Sitting on my couch, incapacitated by a summer cold and watching more Jane Austen than any gay can handle, I received a couple text messages from Asher.
"How are you?"
"We should hang out again. Possibly a date?"
At first I didn't answer them. I don't know why. Really, the only thing that I gave me pause about Asher, outside of his name, was that he comes from money. Lots of money! This is no reason not to date someone. In fact, this is the reason that many people actually start dating, for the money! But, no Anna Nicole am I.
To be clear, Asher never acted any differently because of his financial background. He never tried to impress me with tales of his assets. He only tried to impress me with his tail. But for some reason, being with someone of more means makes me quite uncomfortable.
I don't know if it was because I was hopped up on cold medicine or was jonesing for a date after my hiatus that I decided to stop worrying so much about the money and agreed to a second date. Well, we shouldn't really call it a second date. We didn't have much of a first date. Unless you call an encounter from a gentlemen's socializing network a first date. I know that some of you do, and so will I!
So, after the spigot that was my nose finally got back to normal, we made plans to meet up. He invited me over to his apartment again. I questioned if this was going to be a really real date or just another hook up? Either way is fine, I am easy like that.
On the day before our date he texted me: "I cannot wait to see you again." Well, maybe this was a really real date, maybe he really does like me-like me like that… And maybe I need to get out of the 4th grade.
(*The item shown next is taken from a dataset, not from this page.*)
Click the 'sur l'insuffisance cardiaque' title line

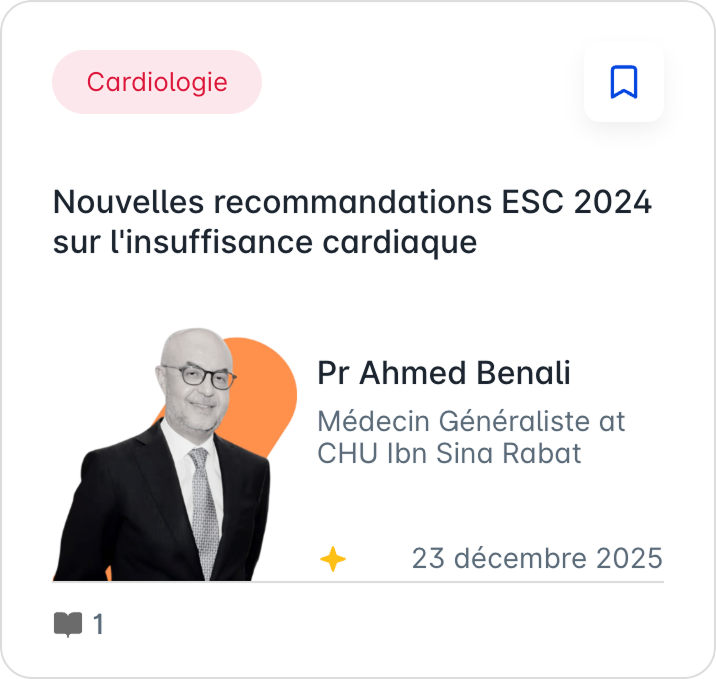(x=265, y=242)
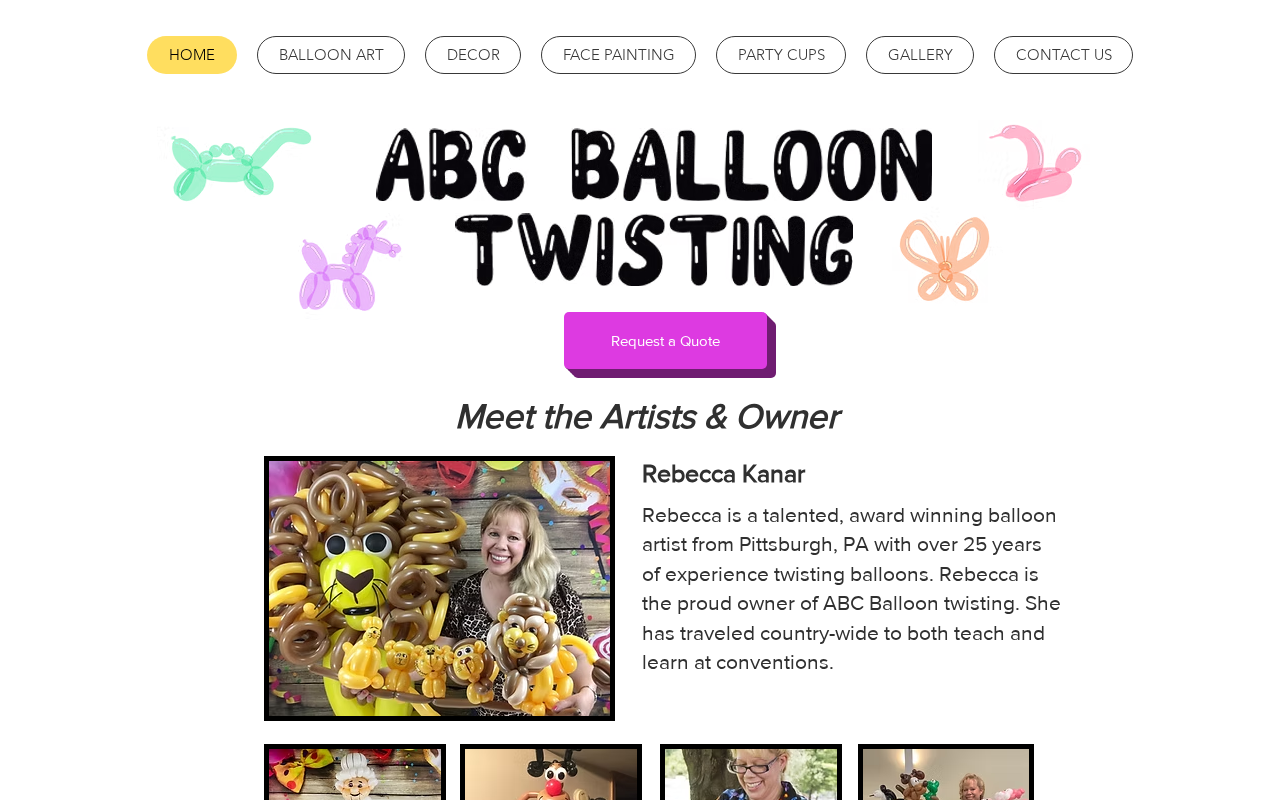Open the Balloon Art page
This screenshot has width=1280, height=800.
(331, 55)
The first time we met, Asher answered the door wearing his underwear. He certainly looked fantastic, but true love was obviously not on his mind. This time he opened the door wearing a very sleek black button down shirt, grey slacks and extremely shiny dress shoes. He looked sharp! Clearly I was right in thinking that this time wasn’t just a hook-up. With my mindset in check I was ready to continue.
We made chit-chat as he made me a drink. We sat on his couch, he pulled me close and started to kiss me. I was a little shocked. I wasn't expecting this off the bat. But what the hell, I went with it.
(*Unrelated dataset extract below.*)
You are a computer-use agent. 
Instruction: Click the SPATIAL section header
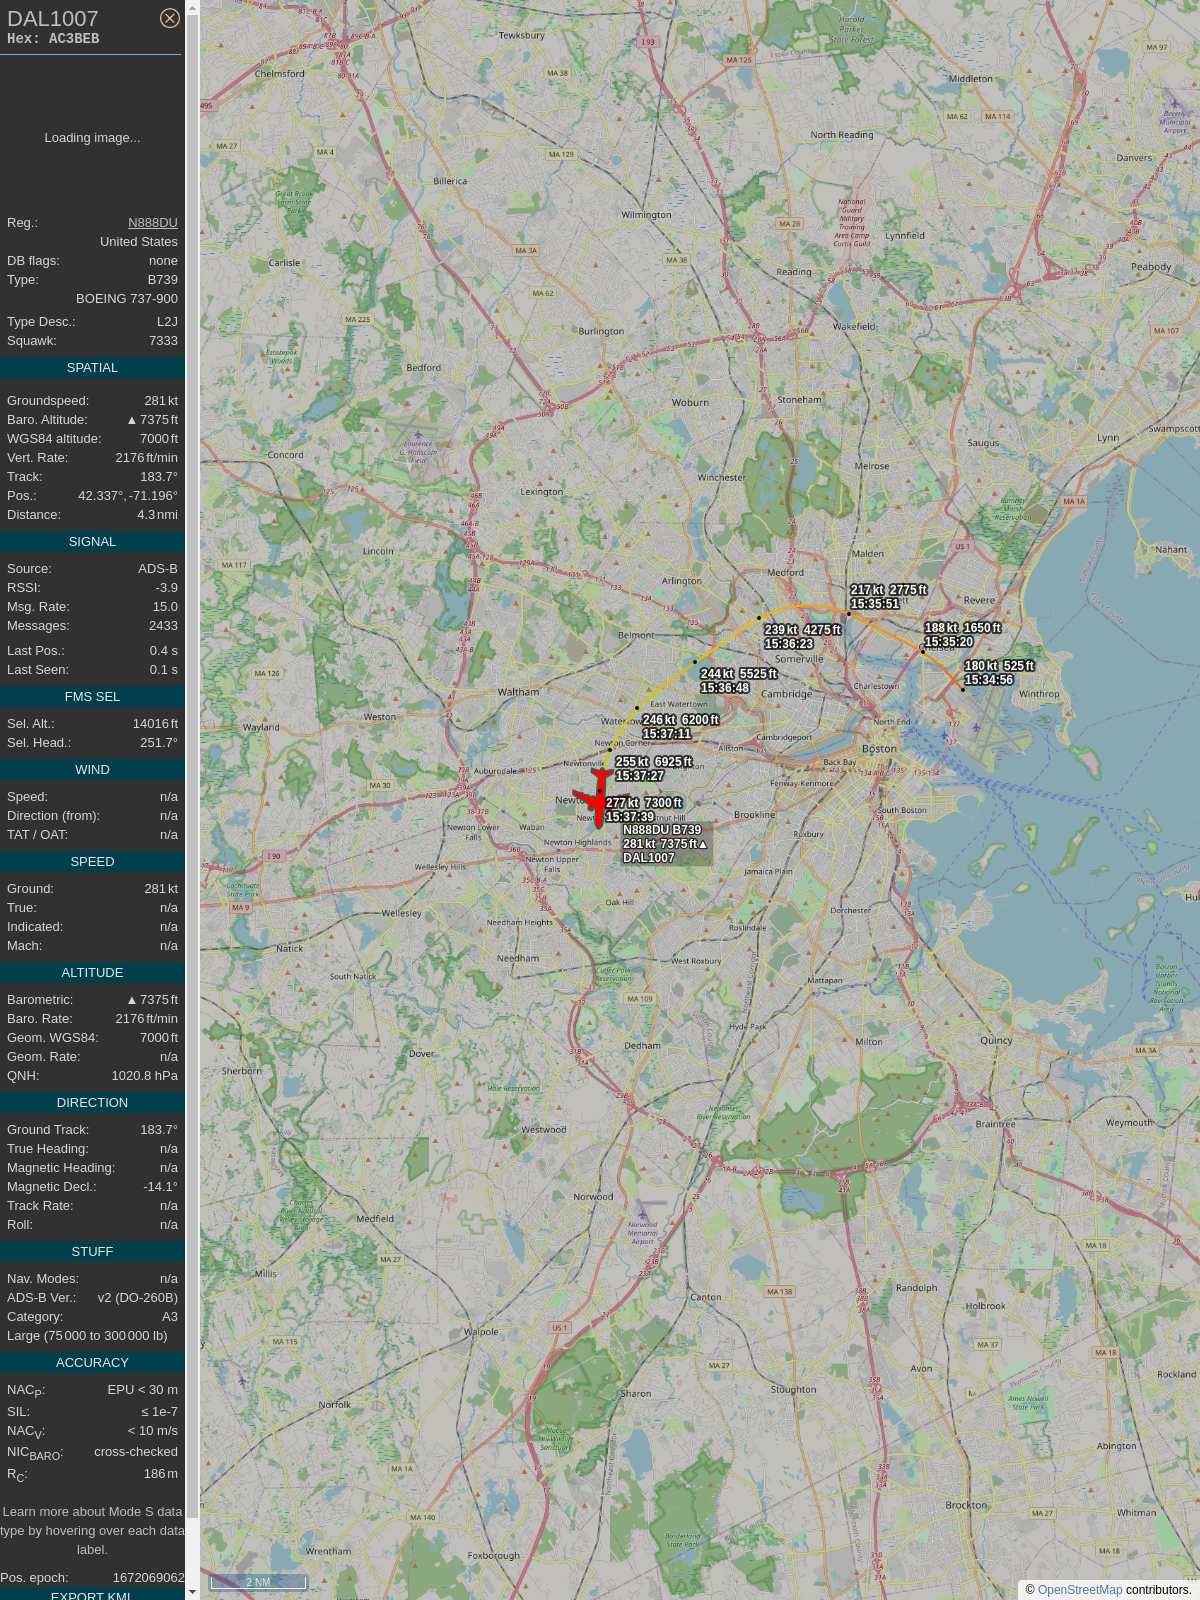92,368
I guess I was wrong about it being a real date. I was wrong - twice.
In the aftermath we started to talk. We seemed to have missed this crucial part of dating during our first tryst. I do understand that this act typically happens before any carnage, but I have always been an over achiever. I don't know if it was the age or the monetary difference, but as we started to talk I realized that we had absolutely nothing in common. Though, we did both have mind blowing orgasms… Does that count?
So I ask the question: Is sex enough? Is amazing sex paired with large amounts of money enough? Wow - that makes me sound like a rent boy, but you know what I mean!
This situation got me thinking of Josh and the fact that not having good sex was my deal breaker. Josh and I had so much in common, but we were not compatible horizontally. Now, Asher and I don't have anything in common but the sex is way off the charts. How does this happen?
Am I too picky? Am I too fickle? Why do I sound like Goldilocks?!? You know what, I don't care. I think we all have to try a good number of beds (two, three, or eighty – hey, I don’t judge!) until we find the owner that is just right!
Asher might not be the exact right fit for me and that’s ok. But until I find it, Asher just might be the perfect fit for being the perfect FB.